Building The Custom Module

The example below shows a custom CMakeLists.txt for building a Rogue module against an existing Rogue installation. ROGUE_DIR can be used when Rogue is installed in a non-standard location rather than in Miniforge, Docker, or a system path.

Replace MyModule with your module name globally in this file.

This file assumes that MyModule.cpp exists in the src subdirectory relative to the project root. It can be used to compile the Custom Module Source with the following commands:

$ mkdir build
$ cd build
$ cmake ..
$ make

The output shared library MyModule.so will be created in the python subdirectory. That directory needs to be included in PYTHONPATH.

# Source for CMakeLists.txt

# Add support for building in conda environment
if (DEFINED ENV{CONDA_PREFIX})
   set(CMAKE_PREFIX_PATH "$ENV{CONDA_PREFIX}")
   link_directories($ENV{CONDA_PREFIX}/lib)
endif()

# Check cmake version
cmake_minimum_required(VERSION 3.15)
include(InstallRequiredSystemLibraries)

# Project name, Replace with your name
project (MyModule)

# C/C++
enable_language(CXX)
set(CMAKE_CXX_FLAGS "${CMAKE_CXX_FLAGS} -Wno-deprecated")
add_definitions(-D__STDC_FORMAT_MACROS)

# Rogue is built as C++14; match it so the ABI is compatible. Do not also
# pass a -std= flag in CMAKE_CXX_FLAGS -- CMAKE_CXX_STANDARD is the single
# source of truth for the language standard.
set(CMAKE_CXX_STANDARD 14)
set(CMAKE_SKIP_BUILD_RPATH TRUE)
set(CMAKE_BUILD_WITH_INSTALL_RPATH FALSE)
set(CMAKE_INSTALL_RPATH_USE_LINK_PATH FALSE)

#####################################
# Find Rogue & Support Libraries
#####################################
if (DEFINED ENV{ROGUE_DIR})
   set(Rogue_DIR $ENV{ROGUE_DIR}/lib)
else()
   set(Rogue_DIR ${CMAKE_PREFIX_PATH}/lib)
endif()
find_package(Rogue)

#####################################
# Setup build
#####################################

# Include files
include_directories(${ROGUE_INCLUDE_DIRS})

# Create rogue python library, point to your source file
add_library(MyModule SHARED src/MyModule.cpp)

# Set output to TOP/lib, remove lib prefix
set_target_properties(MyModule PROPERTIES LIBRARY_OUTPUT_DIRECTORY ${PROJECT_SOURCE_DIR}/python)
set_target_properties(MyModule PROPERTIES PREFIX "")

# Link to rogue core
TARGET_LINK_LIBRARIES(MyModule LINK_PUBLIC ${ROGUE_LIBRARIES})

How find_package(Rogue) Works

find_package(Rogue) loads RogueConfig.cmake, which Rogue generates and installs into <install>/lib at build time.
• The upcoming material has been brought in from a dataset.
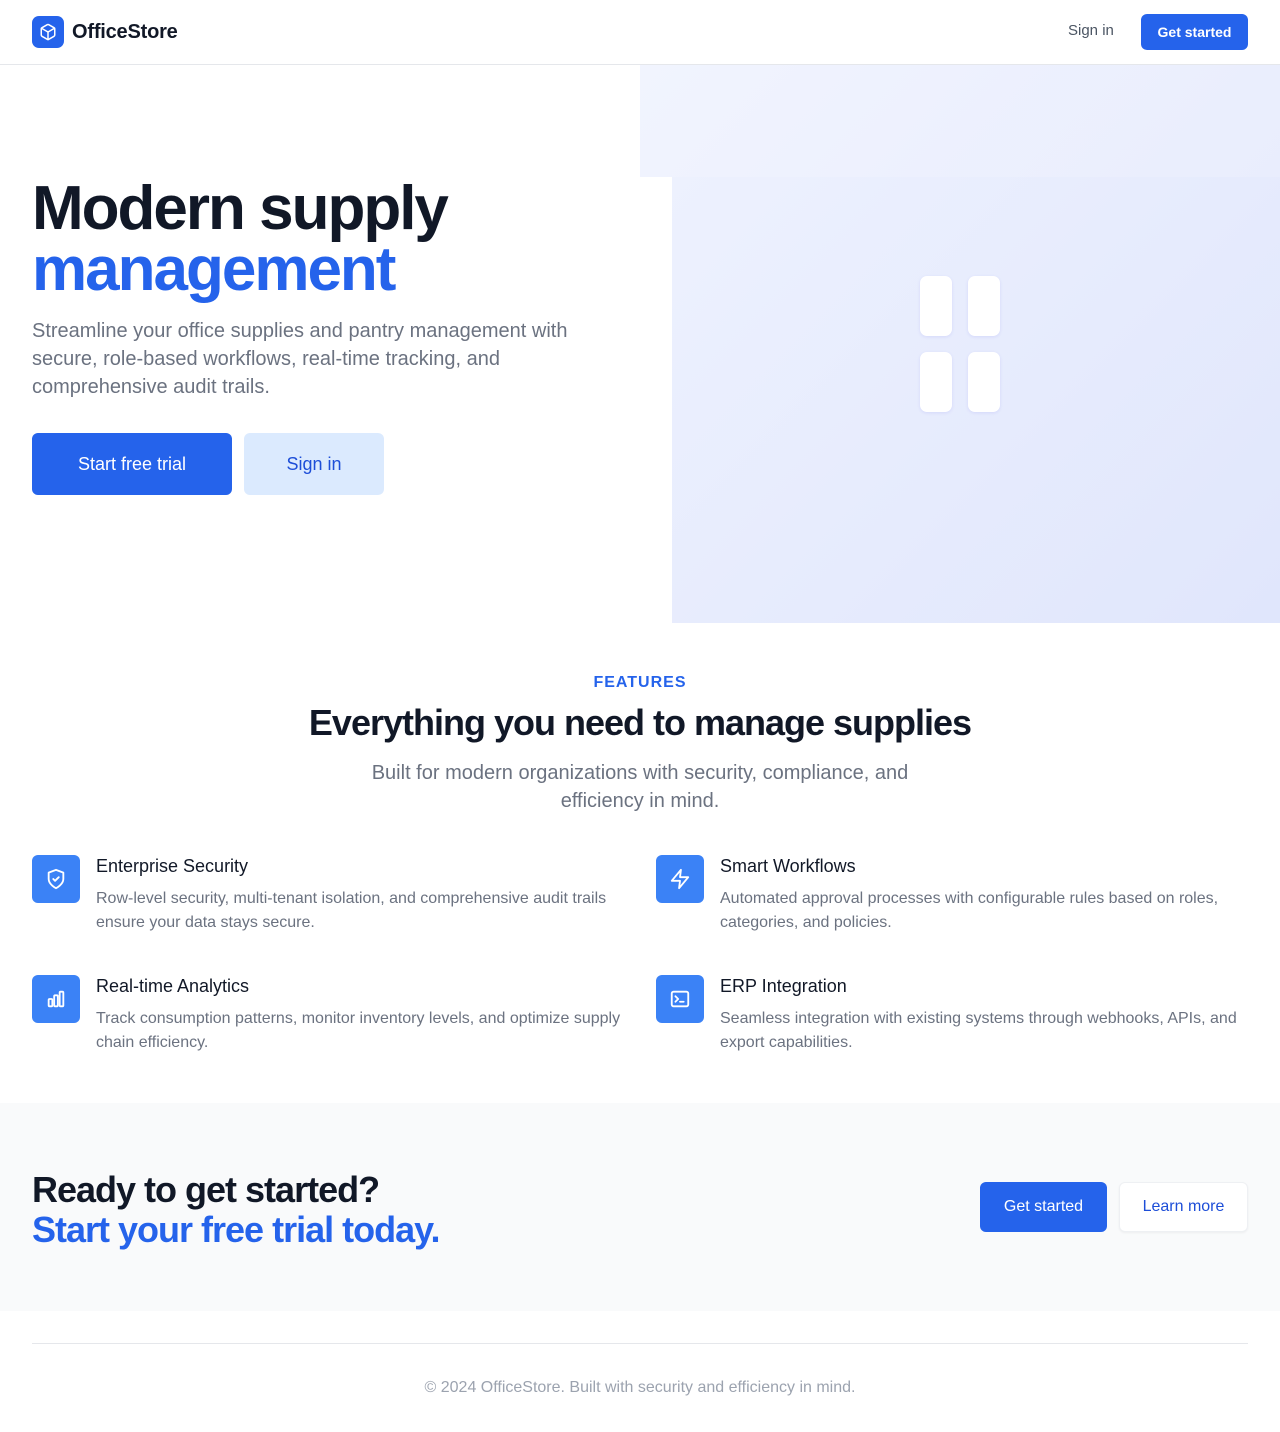 This screenshot has height=1432, width=1280. What do you see at coordinates (680, 879) in the screenshot?
I see `lightning-bolt-icon` at bounding box center [680, 879].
That file rediscovers Rogue’s own dependencies (Boost, Python, NumPy, ZeroMQ, BZip2) and then defines the variables this CMakeLists.txt consumes:

  • ROGUE_INCLUDE_DIRS – Rogue headers plus all dependency include paths.

  • ROGUE_LIBRARIES – the Rogue core library plus all dependency libraries.

Use those two for the common case (a Python-loadable module or an application that links the full stack). Variants that expose only Rogue itself (ROGUE_INCLUDE_ONLY / ROGUE_LIBRARIES_ONLY), along with ROGUE_DIR and ROGUE_VERSION, are documented in The RogueConfig.cmake Package.

Rogue_DIR tells CMake which directory contains RogueConfig.cmake. The example resolves it from the ROGUE_DIR environment variable (set by setup_rogue.sh) or from CMAKE_PREFIX_PATH for conda/system installs.

Note

If configuration fails with Could not find a package configuration file provided by "Rogue", point CMake at the install explicitly, e.g. export ROGUE_DIR=/path/to/rogue (the directory whose lib subdirectory holds RogueConfig.cmake), or pass -DRogue_DIR=/path/to/rogue/lib on the cmake command line.